民間保険の利用は最小限に抑え
貯蓄を増やすことで乗り切ろう

 このように、会社員や公務員などで、勤務先の健康保険に加入している人が、病気やケガをして仕事を休んだ場合は、月収の3分の2程度の傷病手当金が、最大で1年6カ月分支給される。給与の全額には届かないが、仕事を休んでも、収入がゼロになるわけではない。

 こうした公的な保障があることを知らずに、民間の保険に入っている人もいるのではないだろうか。万一のときに、民間保険からも給付金がもらえれば、それだけ経済的リスクは軽減できる。だが、民間保険は、病気やケガをすれば、必ず給付を受けられるわけではない。あらかじめ約款で定められた支払い要件を満たさなければ、保険金や給付金を受け取ることはできないからだ。
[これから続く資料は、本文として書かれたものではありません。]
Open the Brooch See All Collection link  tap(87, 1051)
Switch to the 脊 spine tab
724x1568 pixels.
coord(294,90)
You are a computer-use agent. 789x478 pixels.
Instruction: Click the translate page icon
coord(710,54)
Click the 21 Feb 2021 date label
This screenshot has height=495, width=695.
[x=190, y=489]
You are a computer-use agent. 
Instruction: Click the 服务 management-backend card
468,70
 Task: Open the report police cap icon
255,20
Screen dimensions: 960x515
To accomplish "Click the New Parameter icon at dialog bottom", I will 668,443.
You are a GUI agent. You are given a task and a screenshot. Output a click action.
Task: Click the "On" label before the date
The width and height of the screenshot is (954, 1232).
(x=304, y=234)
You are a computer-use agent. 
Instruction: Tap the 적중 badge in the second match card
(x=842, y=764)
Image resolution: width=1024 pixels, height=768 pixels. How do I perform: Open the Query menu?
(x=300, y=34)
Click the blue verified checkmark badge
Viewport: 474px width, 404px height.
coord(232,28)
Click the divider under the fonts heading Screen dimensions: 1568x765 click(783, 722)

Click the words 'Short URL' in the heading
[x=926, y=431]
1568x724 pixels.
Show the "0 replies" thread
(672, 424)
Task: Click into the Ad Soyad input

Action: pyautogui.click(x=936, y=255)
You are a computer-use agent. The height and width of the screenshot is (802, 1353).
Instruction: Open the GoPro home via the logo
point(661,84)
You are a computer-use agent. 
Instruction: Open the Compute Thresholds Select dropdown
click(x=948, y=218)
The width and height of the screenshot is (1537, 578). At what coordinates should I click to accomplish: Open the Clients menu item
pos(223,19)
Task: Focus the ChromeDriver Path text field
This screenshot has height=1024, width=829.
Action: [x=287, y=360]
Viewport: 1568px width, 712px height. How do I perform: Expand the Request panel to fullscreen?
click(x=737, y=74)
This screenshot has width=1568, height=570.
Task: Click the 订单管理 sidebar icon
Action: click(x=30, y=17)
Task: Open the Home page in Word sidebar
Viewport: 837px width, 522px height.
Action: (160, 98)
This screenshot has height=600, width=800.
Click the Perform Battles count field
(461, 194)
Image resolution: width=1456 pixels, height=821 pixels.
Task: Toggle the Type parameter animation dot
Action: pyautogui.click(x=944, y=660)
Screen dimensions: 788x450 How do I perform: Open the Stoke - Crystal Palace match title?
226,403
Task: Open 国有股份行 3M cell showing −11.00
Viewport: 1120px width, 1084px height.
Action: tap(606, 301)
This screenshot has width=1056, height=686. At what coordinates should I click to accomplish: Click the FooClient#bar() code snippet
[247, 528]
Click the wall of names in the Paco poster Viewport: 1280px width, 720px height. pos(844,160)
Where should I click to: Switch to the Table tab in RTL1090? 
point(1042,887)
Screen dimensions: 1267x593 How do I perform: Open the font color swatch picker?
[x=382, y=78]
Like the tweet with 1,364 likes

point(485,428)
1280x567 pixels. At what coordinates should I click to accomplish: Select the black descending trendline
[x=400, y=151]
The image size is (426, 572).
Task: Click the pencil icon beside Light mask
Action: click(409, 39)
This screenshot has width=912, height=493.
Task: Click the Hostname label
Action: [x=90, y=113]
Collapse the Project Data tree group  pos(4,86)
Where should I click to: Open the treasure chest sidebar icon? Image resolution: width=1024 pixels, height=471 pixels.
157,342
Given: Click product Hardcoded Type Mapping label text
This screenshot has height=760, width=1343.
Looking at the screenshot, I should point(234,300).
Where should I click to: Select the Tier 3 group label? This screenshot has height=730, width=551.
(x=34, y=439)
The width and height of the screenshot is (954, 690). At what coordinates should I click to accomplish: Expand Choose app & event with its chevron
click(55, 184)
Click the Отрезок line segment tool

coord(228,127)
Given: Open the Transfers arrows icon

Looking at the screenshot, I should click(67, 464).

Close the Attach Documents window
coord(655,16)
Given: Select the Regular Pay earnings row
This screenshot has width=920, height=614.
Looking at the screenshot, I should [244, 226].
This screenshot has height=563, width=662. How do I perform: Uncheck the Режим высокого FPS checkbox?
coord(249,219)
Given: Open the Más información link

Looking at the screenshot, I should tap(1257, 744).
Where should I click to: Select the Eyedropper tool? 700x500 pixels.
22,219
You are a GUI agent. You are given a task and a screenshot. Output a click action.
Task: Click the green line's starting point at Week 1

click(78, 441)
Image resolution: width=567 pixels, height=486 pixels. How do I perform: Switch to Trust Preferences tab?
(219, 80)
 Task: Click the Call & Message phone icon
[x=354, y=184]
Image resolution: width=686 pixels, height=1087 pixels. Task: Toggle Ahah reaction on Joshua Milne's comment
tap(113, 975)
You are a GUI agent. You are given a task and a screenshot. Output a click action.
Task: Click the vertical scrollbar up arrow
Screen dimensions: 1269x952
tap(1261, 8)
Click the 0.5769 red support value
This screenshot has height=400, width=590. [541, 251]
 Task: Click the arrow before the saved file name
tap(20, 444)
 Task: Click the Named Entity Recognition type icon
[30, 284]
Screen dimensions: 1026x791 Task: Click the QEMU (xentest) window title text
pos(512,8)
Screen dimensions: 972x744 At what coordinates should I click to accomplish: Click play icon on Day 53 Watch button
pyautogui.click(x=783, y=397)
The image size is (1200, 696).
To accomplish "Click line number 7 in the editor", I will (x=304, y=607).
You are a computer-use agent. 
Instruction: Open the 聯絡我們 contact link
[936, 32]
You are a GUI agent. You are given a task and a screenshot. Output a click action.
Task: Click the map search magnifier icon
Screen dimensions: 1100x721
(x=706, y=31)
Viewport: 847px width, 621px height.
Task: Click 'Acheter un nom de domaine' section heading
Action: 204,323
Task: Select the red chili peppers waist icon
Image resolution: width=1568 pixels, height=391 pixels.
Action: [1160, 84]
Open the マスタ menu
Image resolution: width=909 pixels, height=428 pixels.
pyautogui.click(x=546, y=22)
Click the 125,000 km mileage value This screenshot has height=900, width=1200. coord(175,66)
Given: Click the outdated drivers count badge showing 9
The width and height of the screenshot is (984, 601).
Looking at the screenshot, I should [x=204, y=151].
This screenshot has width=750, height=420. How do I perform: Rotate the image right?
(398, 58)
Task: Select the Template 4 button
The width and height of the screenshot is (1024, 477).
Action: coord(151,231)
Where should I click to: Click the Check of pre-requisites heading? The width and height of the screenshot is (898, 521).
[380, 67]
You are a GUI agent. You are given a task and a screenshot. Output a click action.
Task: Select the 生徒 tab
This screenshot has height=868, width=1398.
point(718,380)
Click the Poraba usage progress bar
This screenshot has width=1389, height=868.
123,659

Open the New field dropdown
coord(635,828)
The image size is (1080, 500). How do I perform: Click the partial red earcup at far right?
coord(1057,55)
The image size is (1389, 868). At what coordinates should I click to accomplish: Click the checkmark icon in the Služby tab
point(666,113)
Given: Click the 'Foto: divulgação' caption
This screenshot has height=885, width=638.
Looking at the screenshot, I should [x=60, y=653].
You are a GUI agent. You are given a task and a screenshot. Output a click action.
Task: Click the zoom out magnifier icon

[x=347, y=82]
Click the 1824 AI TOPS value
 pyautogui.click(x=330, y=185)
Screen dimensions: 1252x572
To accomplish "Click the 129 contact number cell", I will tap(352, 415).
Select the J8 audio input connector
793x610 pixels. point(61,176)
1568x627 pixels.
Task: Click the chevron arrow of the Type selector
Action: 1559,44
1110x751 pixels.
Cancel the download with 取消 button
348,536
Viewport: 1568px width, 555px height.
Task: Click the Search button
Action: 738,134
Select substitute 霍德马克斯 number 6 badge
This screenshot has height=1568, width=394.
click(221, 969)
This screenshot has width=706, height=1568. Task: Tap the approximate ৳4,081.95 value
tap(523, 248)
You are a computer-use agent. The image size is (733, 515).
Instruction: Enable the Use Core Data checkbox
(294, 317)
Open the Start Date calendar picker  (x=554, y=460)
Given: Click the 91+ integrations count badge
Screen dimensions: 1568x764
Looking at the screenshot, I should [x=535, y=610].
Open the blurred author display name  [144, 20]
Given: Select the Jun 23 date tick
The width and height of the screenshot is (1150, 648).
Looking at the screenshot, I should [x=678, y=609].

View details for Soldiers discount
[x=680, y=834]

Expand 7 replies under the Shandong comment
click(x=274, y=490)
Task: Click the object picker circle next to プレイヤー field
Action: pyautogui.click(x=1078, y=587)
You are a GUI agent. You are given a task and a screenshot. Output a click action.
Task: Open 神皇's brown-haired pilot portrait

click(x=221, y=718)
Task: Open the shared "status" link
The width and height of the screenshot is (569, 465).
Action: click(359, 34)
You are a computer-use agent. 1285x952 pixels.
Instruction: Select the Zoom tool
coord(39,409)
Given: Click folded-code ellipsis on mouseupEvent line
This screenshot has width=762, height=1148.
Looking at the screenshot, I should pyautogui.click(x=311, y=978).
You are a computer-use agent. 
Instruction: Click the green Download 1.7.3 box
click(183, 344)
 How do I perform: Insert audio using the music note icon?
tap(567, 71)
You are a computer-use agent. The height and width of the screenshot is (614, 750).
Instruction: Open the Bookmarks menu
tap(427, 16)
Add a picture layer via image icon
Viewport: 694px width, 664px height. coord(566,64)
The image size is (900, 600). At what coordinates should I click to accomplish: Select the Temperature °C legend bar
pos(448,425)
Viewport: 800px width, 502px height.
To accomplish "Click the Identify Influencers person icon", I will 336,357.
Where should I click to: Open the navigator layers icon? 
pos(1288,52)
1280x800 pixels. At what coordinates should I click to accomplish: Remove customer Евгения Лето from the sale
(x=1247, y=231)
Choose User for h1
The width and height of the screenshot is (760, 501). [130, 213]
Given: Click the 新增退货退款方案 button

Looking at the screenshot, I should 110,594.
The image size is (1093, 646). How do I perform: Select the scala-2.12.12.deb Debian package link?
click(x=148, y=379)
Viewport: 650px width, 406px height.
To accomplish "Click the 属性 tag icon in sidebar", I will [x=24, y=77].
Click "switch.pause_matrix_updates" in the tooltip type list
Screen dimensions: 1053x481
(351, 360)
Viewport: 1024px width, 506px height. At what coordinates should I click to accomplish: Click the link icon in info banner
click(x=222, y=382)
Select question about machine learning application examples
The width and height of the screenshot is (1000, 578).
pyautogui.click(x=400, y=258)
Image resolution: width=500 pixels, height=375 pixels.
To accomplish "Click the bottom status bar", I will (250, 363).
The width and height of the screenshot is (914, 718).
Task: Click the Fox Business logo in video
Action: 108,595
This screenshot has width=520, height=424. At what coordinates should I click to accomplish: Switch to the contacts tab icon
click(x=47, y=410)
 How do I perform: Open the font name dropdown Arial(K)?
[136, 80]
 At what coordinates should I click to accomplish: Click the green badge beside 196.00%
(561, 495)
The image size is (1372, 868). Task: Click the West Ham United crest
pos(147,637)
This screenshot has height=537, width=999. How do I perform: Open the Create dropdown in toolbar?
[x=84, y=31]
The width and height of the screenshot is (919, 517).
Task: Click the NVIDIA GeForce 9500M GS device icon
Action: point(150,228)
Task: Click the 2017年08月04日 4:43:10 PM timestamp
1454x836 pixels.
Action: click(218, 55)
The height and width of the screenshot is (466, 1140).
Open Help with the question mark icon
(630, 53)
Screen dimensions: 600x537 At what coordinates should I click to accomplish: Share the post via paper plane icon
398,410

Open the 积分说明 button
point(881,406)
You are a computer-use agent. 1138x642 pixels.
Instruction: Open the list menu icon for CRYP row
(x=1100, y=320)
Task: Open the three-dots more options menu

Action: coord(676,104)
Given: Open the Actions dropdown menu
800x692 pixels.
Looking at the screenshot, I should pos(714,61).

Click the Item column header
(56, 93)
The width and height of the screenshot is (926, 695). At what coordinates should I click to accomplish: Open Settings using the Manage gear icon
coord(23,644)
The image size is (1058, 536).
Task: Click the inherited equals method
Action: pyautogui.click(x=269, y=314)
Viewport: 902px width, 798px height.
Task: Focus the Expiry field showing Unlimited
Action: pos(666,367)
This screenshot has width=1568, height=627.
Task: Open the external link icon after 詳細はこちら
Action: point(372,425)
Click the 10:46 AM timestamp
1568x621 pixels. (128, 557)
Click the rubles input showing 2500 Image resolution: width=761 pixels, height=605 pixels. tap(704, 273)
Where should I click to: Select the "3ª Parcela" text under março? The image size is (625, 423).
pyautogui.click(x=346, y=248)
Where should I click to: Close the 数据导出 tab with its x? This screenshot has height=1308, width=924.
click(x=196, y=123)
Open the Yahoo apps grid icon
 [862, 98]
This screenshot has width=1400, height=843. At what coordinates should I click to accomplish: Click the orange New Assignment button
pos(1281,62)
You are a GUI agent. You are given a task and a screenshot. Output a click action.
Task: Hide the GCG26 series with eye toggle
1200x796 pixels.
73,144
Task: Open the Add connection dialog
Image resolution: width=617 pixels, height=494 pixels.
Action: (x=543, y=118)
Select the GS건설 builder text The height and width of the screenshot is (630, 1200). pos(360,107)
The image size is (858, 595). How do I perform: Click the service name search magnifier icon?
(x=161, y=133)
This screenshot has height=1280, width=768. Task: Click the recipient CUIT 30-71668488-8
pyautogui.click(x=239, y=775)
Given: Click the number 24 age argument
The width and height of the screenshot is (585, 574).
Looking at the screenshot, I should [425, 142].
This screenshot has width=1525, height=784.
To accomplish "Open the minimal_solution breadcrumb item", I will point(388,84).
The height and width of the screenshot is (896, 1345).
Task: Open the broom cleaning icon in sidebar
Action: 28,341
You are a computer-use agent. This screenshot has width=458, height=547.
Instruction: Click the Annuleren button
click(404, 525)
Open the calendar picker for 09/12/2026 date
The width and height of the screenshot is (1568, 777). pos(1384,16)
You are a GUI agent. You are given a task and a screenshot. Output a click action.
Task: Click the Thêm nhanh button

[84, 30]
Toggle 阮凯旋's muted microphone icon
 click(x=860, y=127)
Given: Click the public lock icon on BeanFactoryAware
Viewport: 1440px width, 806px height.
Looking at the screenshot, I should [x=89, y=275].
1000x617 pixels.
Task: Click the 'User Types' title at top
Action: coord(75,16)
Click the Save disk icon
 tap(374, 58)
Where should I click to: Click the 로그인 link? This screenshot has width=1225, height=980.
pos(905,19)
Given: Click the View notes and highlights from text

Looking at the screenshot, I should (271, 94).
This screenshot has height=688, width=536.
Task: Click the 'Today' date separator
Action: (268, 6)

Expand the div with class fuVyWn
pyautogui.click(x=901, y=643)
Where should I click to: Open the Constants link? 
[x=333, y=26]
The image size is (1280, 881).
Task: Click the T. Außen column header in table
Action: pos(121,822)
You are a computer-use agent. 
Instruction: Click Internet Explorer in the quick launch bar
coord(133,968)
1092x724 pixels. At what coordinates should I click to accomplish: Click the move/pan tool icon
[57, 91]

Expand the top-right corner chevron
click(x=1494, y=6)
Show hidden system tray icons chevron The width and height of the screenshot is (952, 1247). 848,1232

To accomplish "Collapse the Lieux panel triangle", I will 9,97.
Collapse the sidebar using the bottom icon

 特に、民間の医療保険の給付金支払いは、入院や手術をすることを前提としている商品が多く、原則的に自宅療養は対象外だ。国の方針もあり、今は入院期間がどんどん短くなっているので、長期療養中の所得をカバーするのには不向きだ。

 病気やケガによる長期療養の所得補償が目的なら、就業不能保険の方が使い勝手がいい。ただし、こちらも「就業不能状態になってから60日間は支払い対象外」などの要件があるものが多く、カバーできる経済的リスクには限界がある。

 病気やケガの長期療養に備えるためには、まずは自分がもらえる健康保険の傷病手当金を調べ、そのお金で療養中の生活が成り立つかどうかをシミュレーションしてみよう。生活費や教育費、住宅ローンなど、毎月、どうしても出ていく支出と傷病手当金を比較してみて、手持ちの貯蓄で乗り切れそうなら、あえて民間の保険に加入する必要はない。

 傷病手当金だけでは賄えそうもない場合は、民間の保険の利用が視野に入ってくる。だが、いつまでもだらだらと利用するのではなく、「子どもの教育費がかかる間だけ」「病気やケガをしたときに使える貯蓄がたまるまで」など、期間を区切って加入するのが、民間保険の賢い利用法だ。

 ちなみに、自営業やフリーランスの人などが加入する国民健康保険には、傷病手当金がないので、会社員や公務員などに比べると、民間保険の必要性は高くなる。だが、保険は万一に備えるもので、支払い事由に相当する保険事故が起きなければ、ただ保険料を消費するだけになってしまう。民間保険の利用は最小限に抑え、日頃から貯蓄を増やしていくことが、万一の長期療養に備える一番強い力になる。